### Aim
Give the items below as a JSON list of strings, one string per line, with blank lines omitted.

━━━━━━━━━━━━━━━━━━━━━━━━━━━━━━

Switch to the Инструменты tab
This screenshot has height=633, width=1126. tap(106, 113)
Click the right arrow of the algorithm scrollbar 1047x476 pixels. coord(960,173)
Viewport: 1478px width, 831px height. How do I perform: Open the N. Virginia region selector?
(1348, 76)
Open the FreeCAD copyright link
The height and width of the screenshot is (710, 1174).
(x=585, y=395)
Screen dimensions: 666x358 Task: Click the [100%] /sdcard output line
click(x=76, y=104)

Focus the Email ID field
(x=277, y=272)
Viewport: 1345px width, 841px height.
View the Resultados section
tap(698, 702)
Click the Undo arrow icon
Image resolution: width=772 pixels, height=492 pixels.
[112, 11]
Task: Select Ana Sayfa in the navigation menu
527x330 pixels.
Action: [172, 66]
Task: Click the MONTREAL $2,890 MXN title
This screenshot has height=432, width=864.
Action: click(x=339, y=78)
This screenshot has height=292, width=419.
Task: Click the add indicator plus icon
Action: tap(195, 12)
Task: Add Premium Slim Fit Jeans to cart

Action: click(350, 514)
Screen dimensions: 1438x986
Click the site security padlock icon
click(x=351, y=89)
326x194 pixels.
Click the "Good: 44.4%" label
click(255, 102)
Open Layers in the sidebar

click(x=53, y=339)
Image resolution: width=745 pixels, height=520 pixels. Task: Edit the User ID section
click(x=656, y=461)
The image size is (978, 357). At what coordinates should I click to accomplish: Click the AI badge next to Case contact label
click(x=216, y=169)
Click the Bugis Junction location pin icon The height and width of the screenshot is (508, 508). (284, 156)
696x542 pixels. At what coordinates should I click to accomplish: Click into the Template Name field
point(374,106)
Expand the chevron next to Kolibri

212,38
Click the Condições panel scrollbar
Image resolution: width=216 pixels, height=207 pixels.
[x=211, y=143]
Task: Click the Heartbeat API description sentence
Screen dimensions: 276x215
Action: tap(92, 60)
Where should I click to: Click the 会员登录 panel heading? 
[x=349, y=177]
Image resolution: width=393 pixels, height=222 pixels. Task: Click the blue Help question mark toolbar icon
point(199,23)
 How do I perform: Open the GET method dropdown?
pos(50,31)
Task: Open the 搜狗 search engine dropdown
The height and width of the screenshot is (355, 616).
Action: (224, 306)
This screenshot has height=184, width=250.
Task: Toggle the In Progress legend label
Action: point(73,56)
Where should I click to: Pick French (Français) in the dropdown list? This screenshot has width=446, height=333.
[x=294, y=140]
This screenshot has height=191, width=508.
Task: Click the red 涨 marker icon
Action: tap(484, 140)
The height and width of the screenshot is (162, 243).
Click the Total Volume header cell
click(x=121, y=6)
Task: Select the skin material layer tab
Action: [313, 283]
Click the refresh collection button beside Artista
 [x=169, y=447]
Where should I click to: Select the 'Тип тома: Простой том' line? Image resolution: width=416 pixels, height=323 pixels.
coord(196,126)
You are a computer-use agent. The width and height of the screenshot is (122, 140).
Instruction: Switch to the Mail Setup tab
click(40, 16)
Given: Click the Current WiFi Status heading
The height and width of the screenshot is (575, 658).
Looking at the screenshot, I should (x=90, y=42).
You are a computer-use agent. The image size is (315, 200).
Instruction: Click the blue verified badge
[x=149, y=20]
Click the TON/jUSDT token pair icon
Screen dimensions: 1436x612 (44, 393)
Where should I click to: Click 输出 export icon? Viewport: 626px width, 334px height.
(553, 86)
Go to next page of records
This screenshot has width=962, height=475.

━━━━━━━━━━━━━━━━━━━━━━━━━━━━━━

### Written response
[
  "Switch to the Инструменты tab",
  "This screenshot has height=633, width=1126. tap(106, 113)",
  "Click the right arrow of the algorithm scrollbar 1047x476 pixels. coord(960,173)",
  "Viewport: 1478px width, 831px height. How do I perform: Open the N. Virginia region selector?",
  "(1348, 76)",
  "Open the FreeCAD copyright link",
  "The height and width of the screenshot is (710, 1174).",
  "(x=585, y=395)",
  "Screen dimensions: 666x358 Task: Click the [100%] /sdcard output line",
  "click(x=76, y=104)",
  "Focus the Email ID field",
  "(x=277, y=272)",
  "Viewport: 1345px width, 841px height.",
  "View the Resultados section",
  "tap(698, 702)",
  "Click the Undo arrow icon",
  "Image resolution: width=772 pixels, height=492 pixels.",
  "[112, 11]",
  "Task: Select Ana Sayfa in the navigation menu",
  "527x330 pixels.",
  "Action: [172, 66]",
  "Task: Click the MONTREAL $2,890 MXN title",
  "This screenshot has height=432, width=864.",
  "Action: click(x=339, y=78)",
  "This screenshot has height=292, width=419.",
  "Task: Click the add indicator plus icon",
  "Action: tap(195, 12)",
  "Task: Add Premium Slim Fit Jeans to cart",
  "Action: click(350, 514)",
  "Screen dimensions: 1438x986",
  "Click the site security padlock icon",
  "click(x=351, y=89)",
  "326x194 pixels.",
  "Click the \"Good: 44.4%\" label",
  "click(255, 102)",
  "Open Layers in the sidebar",
  "click(x=53, y=339)",
  "Image resolution: width=745 pixels, height=520 pixels. Task: Edit the User ID section",
  "click(x=656, y=461)",
  "The image size is (978, 357). At what coordinates should I click to accomplish: Click the AI badge next to Case contact label",
  "click(x=216, y=169)",
  "Click the Bugis Junction location pin icon The height and width of the screenshot is (508, 508). (284, 156)",
  "696x542 pixels. At what coordinates should I click to accomplish: Click into the Template Name field",
  "point(374,106)",
  "Expand the chevron next to Kolibri",
  "212,38",
  "Click the Condições panel scrollbar",
  "Image resolution: width=216 pixels, height=207 pixels.",
  "[x=211, y=143]",
  "Task: Click the Heartbeat API description sentence",
  "Screen dimensions: 276x215",
  "Action: tap(92, 60)",
  "Where should I click to: Click the 会员登录 panel heading? ",
  "[x=349, y=177]",
  "Image resolution: width=393 pixels, height=222 pixels. Task: Click the blue Help question mark toolbar icon",
  "point(199,23)",
  " How do I perform: Open the GET method dropdown?",
  "pos(50,31)",
  "Task: Open the 搜狗 search engine dropdown",
  "The height and width of the screenshot is (355, 616).",
  "Action: (224, 306)",
  "This screenshot has height=184, width=250.",
  "Task: Toggle the In Progress legend label",
  "Action: point(73,56)",
  "Where should I click to: Pick French (Français) in the dropdown list? This screenshot has width=446, height=333.",
  "[x=294, y=140]",
  "This screenshot has height=191, width=508.",
  "Task: Click the red 涨 marker icon",
  "Action: tap(484, 140)",
  "The height and width of the screenshot is (162, 243).",
  "Click the Total Volume header cell",
  "click(x=121, y=6)",
  "Task: Select the skin material layer tab",
  "Action: [313, 283]",
  "Click the refresh collection button beside Artista",
  " [x=169, y=447]",
  "Where should I click to: Select the 'Тип тома: Простой том' line? Image resolution: width=416 pixels, height=323 pixels.",
  "coord(196,126)",
  "You are a computer-use agent. The width and height of the screenshot is (122, 140).",
  "Instruction: Switch to the Mail Setup tab",
  "click(40, 16)",
  "Given: Click the Current WiFi Status heading",
  "The height and width of the screenshot is (575, 658).",
  "Looking at the screenshot, I should (x=90, y=42).",
  "You are a computer-use agent. The image size is (315, 200).",
  "Instruction: Click the blue verified badge",
  "[x=149, y=20]",
  "Click the TON/jUSDT token pair icon",
  "Screen dimensions: 1436x612 (44, 393)",
  "Where should I click to: Click 输出 export icon? Viewport: 626px width, 334px height.",
  "(553, 86)",
  "Go to next page of records",
  "This screenshot has width=962, height=475."
]